Reviews for Saint Sinatra

Saint Sinatra and Other Poems

CHRISTIAN CENTURY, June 21, 2012

reviewed by Miho Nonaka

Angela O’Donnell’s deliciously sassy poems are born of her deeply Catholic imagination. A professor of English and the associate director of the Curran Center for American Catholic Studies, O’Donnell builds a house of saints, canonized or not, including some who have never been associated with sainthood in the traditional sense of the word.

To begin with, what qualifies Frank Sinatra as a saint? “St. Sinatra” is a tribute to the irresistible charm of the blue-eyed crooner, who turns girls into devotees by singing “a true tune we know and can’t carry.” He is the “Hoboken Hero of Eros,” and readers may find themselves part of those who plead with him in the final couplet, “Pray for us, Sinner.” The volume’s cover art shows, against a golden backdrop of traditional saints, Sinatra’s mug shot from the time he was arrested on a morals charge in 1938. Despite his shady past, the brilliance of Sinatra’s performance makes him a holy vessel, worthy to intercede on behalf of the believers in his art; it endows him with the power to “Sing us alive.”

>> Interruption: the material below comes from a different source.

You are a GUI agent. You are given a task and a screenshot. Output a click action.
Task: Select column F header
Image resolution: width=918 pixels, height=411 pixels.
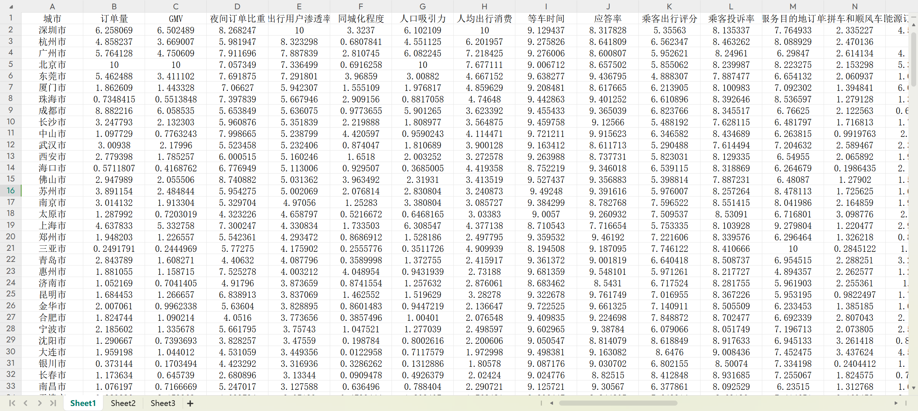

In its playful content and swing-jazzy form, “St. Sinatra” is an alluring entrance. O’Donnell sorts her saints into six sections (“Sisters,” “Brothers,” “Speaking in Tongues,” “Seeing Through Not with the Eye,” “Holy Ground” and “Household Saints,” with a poem of “heresy” ending each section). O’Donnell’s selection ranges from canonical saints like St. Catherine of Siena (or, more casually, St. Kate); biblical characters like the practically minded St. Martha, begrudging her sister’s time at Jesus’ feet; legendary artists like St. Vincent (Van Gogh), painting the world in whorls of colors; to literary giants like St. Melville and even his villainous hero, St. Ahab. Part of what makes this collection so daring is the poet’s clear refusal to draw conventional boundaries between good and evil, body and spirit, secular and religious arts, the beatified elect and the unblessed mediocrities. The book even includes Mozart’s nemesis, “St. Salieri.”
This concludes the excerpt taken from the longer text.